What I am most afraid of is the Dylan and Nebraska-era Springsteen comparisons this album will get. Ruminations is a sonically stripped down tour de force with just a piano, an acoustic guitar, a harmonica, and Conor Oberst’s signature wavered vocals. Each song was recorded live with Oberst either playing the piano or playing the acoustic and embellishing with the harmonica. But, these songs aren’t ‘Lua’; these songs aren’t ‘Milk Thistle’; these songs aren’t anything he’s done previously. These songs, as a whole, are not Conor Oberst the mythic poet and musician, but Conor Oberst the person. His dark wit, subtle command of imagery, and most importantly, his unabashed emotions are all still present, but they come in a different light.

Like many before me, what drew me into Conor Oberst’s realm were the beautiful and often pained lyrics of his poetry. I, too, once blasted ‘Lover I Don’t Have To Love’ in my headphones while getting stoned before class in high school. But those pained lyrics of yore are now antiquated when it comes to the songs on Ruminations. These are not songs of young unrequited love, the depression of exiting those angsty teen years into the trials of early adulthood, or depressing takes on the current state of humanity. For the most part, these songs can be seen as that post-depression. There is pain; there is beauty; there is angst. But, on Ruminations, Oberst finds a way to maturely bring the struggle of the self and the Self to light.

Ruminations heralds this change with the opening track, ‘Tachycardia’. A piano chord is struck 5 times as if someone is knocking on the door not to be let in, but for the listener to come out and explore what is to come. The opening lyrics are, “It’s a mass grave/ A dollar-fifty resting place.” From there he describes a persistent nightmare of being nervous in a courtroom and then claiming the defendant is not him but he takes the fall. The first track again reveals the intimacy that Ruminations achieves through its up-close-and-personal recording. Between phrases, you can hear Oberst gulp and strain to take in air, something you would miss with a large studio production.
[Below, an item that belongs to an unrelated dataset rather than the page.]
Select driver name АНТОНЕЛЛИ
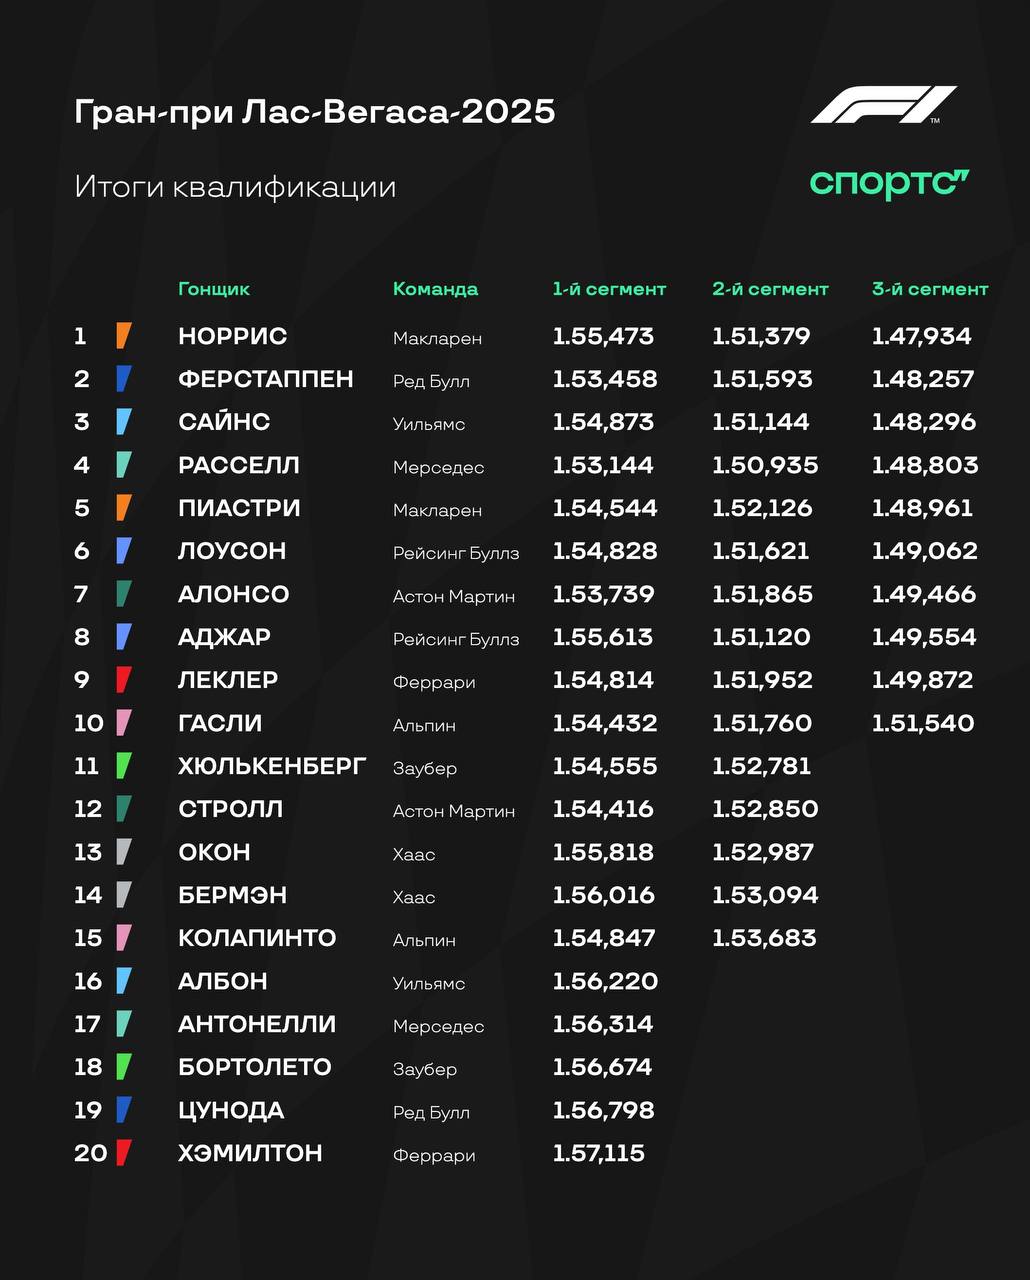 click(x=257, y=1024)
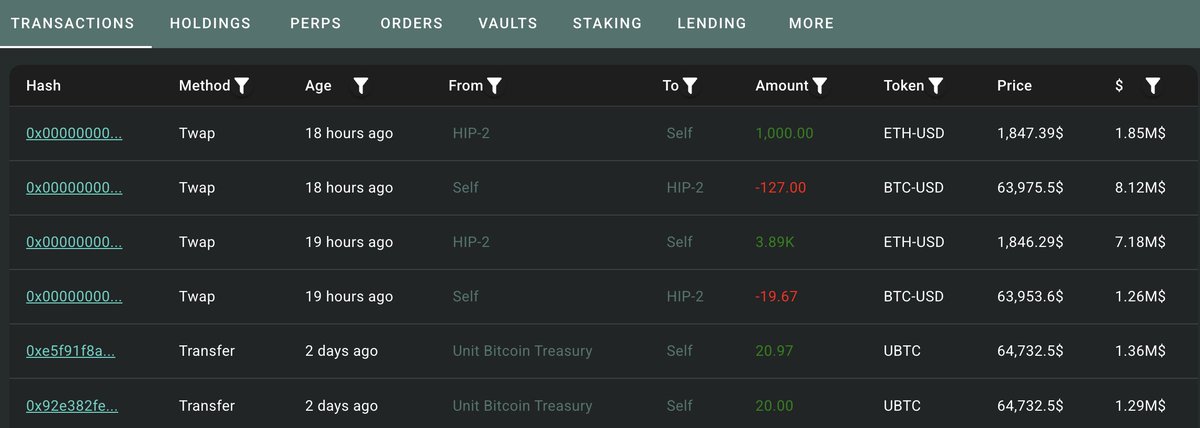Open the From column filter icon

[x=494, y=86]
In my opinion, the best song on the album is ‘Gossamer Thin’, another piano track. The piano lines flow in style that is reminiscent of The People’s Key while his voice glides over it. The first two thirds of the song tell the story of a drug-using troubadour who has a harem of women (“bohemian, left of the dial”) who swoon around him at his every word. His wife, who struggles not to be numbed at this point, has her own affair. But, Oberst does not judge, because it’s what they have to do to feel love. What comes next is what shows the depths of Oberst’s literary prowess. He starts with a general story and slowly starts bringing the scope of view in until all we see is the internal struggle with Oberst himself as he tries to “recall what the therapist said.” This whole song is just a poetic triumph. What takes it to that next level is lines like, “Ego and id/ the essential self/ You are who you are/ and you are someone else…’Cause the mind and the brain/ aren’t quite the same/ but they both want out of this place.” This kind of introspection could not have been written without his previous work. But again, this isn’t about the self but the Self.
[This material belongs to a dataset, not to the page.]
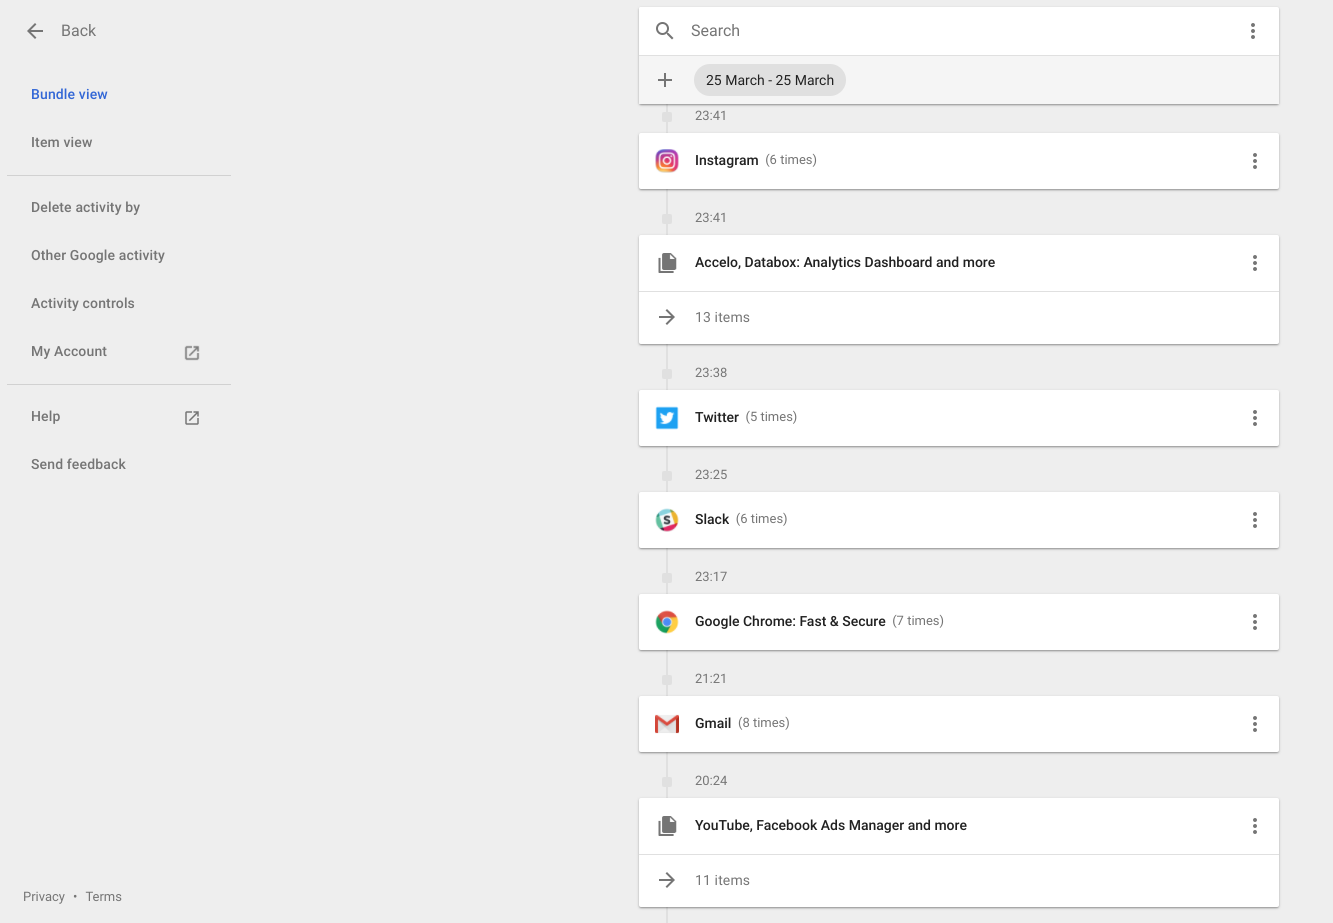Click the Google Chrome icon

coord(667,622)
Like any Conor Oberst project, there are of course songs with political commentary. His sharp tongue and dark humor always paints a vivid picture. ‘A Little Uncanny’ brings up the work of Jane Fonda (and an unnamed woman like her) and Ronald Regan. With Regan, it comes as no surprise to the biting words Oberst uses about how he took advantage of the poor and got Oberst to “read those Russian authors through and through.” The part that is most surprising is the part about Jane Fonda and the woman like her. He ends their vignette with the phrase, “It’s a little uncanny/ What she managed to do/ Become a symbol for a pain she never knew.” Now, this can be taken in two ways: her empathy was so strong she managed to accurately represent the people she was fighting for; or, it’s a tongue-in-cheek way of saying that she missed the irony of her privileged life- I lean towards the latter. There’s also, ‘You All Loved Him Once’, which tells the story of someone who selflessly protected the people and was beloved, but the crowds eventually turned against him. The song is vague enough that it can represent any number of politicians and activists. I would even go as far to question if there’s a religious statement behind the song. Both of these tracks follow in the footsteps of past political-folk writers.
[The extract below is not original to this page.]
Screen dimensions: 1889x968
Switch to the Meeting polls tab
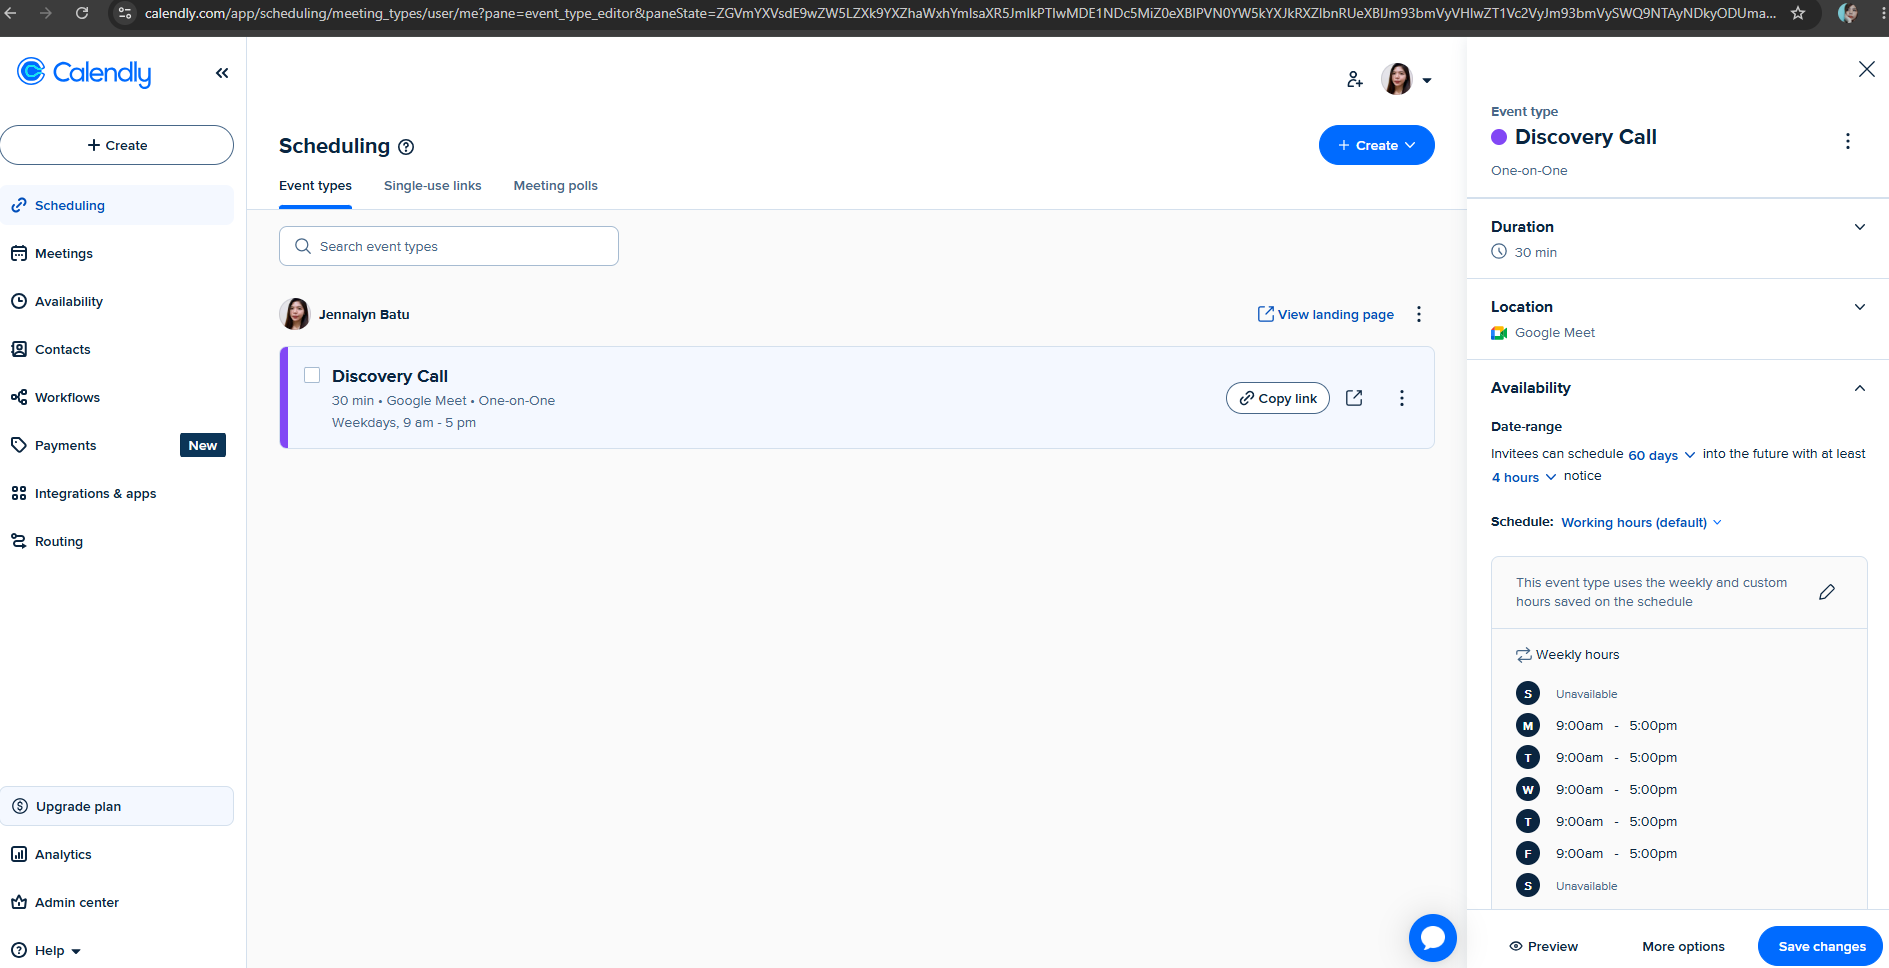pyautogui.click(x=556, y=186)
In all honesty, I could take pages to review and dissect each song on this album as separate pieces. What I love most about this album is that it is the first time that his lyrics have taken priority over the music. The melodies are wonderful and the arrangements are full despite the minimalist use of instruments. There are moments where you can imagine how the song would have turned out with a full ensemble. But these songs don’t require that. That harmonica is played more strikingly than any electric guitar riff in recent memory. These are not sketches of songs or acoustic versions of songs. These are full-fledged songs the way they are. And because of the nature of the compositions, the lyrics take more of a center stage. This is important given the subject matter of most of Ruminations.

This album shows the personal growth of Conor Oberst. That doesn’t mean that he has the answers; he makes it clear this set of songs is a search for those answers, or at least, attempting to better understand the question. This album is contemplative and, maybe more important than anything else, stirs you delve into your own mind and those demons we all have.